══ The data ══
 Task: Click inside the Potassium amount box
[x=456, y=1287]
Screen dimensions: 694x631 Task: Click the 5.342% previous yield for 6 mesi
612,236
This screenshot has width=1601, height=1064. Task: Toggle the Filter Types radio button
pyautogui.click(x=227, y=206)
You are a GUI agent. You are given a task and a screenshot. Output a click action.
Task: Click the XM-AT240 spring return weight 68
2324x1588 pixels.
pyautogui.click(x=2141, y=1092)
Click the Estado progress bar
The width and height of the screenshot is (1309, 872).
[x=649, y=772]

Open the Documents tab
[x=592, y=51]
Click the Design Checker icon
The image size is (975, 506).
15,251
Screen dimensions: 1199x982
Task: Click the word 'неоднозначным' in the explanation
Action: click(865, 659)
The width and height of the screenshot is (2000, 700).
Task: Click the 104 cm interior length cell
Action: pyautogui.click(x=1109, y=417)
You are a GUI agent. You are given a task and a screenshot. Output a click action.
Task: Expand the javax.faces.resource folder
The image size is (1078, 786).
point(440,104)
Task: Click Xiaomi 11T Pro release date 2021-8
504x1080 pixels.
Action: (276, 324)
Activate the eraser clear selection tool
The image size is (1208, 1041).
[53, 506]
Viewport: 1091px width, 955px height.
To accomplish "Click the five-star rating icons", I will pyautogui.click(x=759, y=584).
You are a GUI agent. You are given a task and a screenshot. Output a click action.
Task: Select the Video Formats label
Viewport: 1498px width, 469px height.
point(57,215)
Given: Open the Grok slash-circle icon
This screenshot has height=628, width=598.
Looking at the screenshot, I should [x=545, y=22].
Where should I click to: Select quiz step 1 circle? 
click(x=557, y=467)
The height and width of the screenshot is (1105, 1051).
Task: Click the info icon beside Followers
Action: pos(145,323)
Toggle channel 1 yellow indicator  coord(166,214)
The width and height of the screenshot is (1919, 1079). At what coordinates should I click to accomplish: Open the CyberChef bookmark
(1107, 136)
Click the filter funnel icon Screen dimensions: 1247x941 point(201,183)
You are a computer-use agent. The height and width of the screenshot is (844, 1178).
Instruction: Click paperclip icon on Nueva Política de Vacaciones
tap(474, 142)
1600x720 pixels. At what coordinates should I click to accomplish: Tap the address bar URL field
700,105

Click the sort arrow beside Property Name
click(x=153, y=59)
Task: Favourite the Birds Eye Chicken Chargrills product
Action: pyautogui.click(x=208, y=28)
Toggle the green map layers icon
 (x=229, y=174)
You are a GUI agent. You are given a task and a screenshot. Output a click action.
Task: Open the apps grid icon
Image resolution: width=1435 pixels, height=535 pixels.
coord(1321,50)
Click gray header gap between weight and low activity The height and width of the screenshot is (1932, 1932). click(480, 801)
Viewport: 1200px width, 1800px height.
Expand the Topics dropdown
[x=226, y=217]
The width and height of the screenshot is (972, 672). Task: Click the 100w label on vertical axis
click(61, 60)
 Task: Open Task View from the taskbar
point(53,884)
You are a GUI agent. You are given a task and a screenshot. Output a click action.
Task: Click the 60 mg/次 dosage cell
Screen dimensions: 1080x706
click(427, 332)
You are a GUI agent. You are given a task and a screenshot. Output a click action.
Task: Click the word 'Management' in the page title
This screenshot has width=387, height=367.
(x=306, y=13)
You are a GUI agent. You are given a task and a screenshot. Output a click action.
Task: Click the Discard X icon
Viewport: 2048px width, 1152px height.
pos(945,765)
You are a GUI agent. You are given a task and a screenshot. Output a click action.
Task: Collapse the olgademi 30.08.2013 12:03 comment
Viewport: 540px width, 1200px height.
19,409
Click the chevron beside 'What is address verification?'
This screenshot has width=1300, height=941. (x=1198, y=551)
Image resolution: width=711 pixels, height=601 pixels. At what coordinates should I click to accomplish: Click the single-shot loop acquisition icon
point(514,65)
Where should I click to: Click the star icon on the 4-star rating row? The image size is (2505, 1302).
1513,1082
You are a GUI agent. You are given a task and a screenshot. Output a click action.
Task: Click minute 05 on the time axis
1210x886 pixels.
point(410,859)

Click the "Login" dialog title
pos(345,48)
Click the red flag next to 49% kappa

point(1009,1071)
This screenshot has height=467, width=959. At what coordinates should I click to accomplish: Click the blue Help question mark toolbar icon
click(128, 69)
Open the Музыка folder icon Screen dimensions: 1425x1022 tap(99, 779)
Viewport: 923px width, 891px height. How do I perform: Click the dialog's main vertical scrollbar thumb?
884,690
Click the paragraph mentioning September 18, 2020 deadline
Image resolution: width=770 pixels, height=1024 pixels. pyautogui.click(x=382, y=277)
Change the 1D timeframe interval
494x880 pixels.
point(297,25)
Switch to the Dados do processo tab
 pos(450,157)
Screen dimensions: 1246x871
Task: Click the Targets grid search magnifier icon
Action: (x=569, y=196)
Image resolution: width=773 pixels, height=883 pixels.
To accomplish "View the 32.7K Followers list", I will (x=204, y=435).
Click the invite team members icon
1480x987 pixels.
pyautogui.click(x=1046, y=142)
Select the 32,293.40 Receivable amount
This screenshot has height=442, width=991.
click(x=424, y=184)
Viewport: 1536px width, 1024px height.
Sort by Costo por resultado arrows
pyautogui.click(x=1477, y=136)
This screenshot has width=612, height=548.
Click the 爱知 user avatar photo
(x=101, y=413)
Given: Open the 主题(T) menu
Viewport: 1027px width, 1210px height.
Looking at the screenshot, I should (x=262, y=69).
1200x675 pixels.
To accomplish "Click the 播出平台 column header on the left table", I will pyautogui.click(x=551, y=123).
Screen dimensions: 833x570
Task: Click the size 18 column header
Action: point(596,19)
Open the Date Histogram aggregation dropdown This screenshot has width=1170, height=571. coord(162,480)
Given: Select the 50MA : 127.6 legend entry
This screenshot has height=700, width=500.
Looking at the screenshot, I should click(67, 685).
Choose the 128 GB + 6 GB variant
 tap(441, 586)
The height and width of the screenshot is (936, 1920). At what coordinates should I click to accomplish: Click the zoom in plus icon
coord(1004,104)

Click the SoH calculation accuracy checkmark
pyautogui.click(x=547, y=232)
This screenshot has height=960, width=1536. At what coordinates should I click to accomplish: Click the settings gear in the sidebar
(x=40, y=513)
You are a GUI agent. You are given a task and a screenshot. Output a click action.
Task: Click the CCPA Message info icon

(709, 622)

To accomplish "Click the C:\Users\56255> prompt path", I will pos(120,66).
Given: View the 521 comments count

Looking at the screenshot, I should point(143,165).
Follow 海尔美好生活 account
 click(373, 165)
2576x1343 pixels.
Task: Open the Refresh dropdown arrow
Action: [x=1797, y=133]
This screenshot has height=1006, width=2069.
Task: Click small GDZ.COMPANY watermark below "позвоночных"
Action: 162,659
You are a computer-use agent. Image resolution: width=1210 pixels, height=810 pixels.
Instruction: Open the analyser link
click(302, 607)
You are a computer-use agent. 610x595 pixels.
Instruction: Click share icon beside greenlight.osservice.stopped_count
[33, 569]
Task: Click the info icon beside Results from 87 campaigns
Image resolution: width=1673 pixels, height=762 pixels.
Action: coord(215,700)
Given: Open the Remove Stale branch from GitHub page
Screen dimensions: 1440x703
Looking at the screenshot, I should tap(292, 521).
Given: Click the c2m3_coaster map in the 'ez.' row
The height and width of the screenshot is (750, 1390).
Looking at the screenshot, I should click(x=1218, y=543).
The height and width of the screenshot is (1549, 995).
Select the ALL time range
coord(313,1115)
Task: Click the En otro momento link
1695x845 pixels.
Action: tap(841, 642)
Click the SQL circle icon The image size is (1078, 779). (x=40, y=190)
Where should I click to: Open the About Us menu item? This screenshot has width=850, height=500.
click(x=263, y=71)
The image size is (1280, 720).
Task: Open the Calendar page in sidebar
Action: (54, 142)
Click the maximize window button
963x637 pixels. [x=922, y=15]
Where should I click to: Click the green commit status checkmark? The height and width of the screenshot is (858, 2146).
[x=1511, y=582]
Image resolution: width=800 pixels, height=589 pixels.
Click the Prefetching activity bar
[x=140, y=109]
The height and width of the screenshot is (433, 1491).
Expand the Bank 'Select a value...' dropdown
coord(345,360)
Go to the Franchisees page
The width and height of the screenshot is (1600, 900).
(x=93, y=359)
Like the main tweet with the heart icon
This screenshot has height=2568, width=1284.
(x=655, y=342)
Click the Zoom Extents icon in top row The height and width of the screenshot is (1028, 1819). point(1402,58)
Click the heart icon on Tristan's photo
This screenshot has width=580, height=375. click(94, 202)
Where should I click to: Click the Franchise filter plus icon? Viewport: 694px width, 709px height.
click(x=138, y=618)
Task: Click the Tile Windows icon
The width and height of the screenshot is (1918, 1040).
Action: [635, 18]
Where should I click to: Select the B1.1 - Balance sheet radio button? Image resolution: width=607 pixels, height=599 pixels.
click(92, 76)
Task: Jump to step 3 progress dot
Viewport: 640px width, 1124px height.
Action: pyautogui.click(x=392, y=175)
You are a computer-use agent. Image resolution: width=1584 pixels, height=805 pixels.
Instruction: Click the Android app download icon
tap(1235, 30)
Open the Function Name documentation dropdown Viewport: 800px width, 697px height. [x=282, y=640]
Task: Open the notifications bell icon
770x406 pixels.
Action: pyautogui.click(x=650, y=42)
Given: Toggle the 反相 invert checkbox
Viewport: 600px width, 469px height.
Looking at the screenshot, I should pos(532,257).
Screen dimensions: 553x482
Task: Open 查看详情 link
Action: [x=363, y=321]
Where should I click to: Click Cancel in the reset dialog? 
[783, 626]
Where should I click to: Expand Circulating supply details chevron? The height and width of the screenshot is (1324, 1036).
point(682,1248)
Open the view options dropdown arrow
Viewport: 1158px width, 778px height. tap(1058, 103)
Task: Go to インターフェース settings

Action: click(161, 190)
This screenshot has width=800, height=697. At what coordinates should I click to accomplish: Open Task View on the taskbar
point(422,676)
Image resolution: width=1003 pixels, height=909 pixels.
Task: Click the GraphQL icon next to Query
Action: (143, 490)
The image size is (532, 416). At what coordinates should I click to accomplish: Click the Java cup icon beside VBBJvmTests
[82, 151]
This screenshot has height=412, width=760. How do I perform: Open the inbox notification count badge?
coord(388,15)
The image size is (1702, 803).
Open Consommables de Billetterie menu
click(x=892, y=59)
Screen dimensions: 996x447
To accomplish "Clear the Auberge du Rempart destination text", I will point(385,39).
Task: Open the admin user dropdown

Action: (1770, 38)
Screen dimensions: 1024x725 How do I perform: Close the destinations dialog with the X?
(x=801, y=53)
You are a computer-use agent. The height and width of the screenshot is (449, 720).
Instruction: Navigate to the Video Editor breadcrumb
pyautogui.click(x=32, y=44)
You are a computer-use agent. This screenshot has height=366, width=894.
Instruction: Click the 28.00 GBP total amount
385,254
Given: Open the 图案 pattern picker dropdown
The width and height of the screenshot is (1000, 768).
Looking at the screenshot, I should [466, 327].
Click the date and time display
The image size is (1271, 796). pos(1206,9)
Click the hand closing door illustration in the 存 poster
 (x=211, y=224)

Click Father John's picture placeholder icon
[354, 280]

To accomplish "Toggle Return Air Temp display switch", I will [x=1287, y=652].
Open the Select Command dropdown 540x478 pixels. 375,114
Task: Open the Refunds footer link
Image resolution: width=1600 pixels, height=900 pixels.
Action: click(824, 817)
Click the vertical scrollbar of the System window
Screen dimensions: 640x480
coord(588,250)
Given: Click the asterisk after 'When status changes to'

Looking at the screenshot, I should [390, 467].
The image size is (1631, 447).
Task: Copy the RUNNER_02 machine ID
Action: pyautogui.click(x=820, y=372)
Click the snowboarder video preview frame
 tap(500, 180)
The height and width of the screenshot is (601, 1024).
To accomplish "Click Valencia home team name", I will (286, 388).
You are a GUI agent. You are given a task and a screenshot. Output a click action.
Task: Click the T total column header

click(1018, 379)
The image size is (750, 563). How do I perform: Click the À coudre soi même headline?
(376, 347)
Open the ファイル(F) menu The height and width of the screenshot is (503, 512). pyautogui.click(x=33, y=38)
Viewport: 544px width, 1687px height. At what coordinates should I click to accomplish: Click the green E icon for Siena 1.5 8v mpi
═══
Task brief: If a line in the entries contains the word "computer", copy that line out.

Result below:
You are a computer-use agent. The height and width of the screenshot is (844, 1178).
You are a computer-use agent. Image resolution: width=1210 pixels, height=810 pixels.
You are a computer-use agent. 610x595 pixels.
You are a computer-use agent. Image resolution: width=1584 pixels, height=805 pixels.
You are a computer-use agent. The height and width of the screenshot is (449, 720).
You are a computer-use agent. This screenshot has height=366, width=894.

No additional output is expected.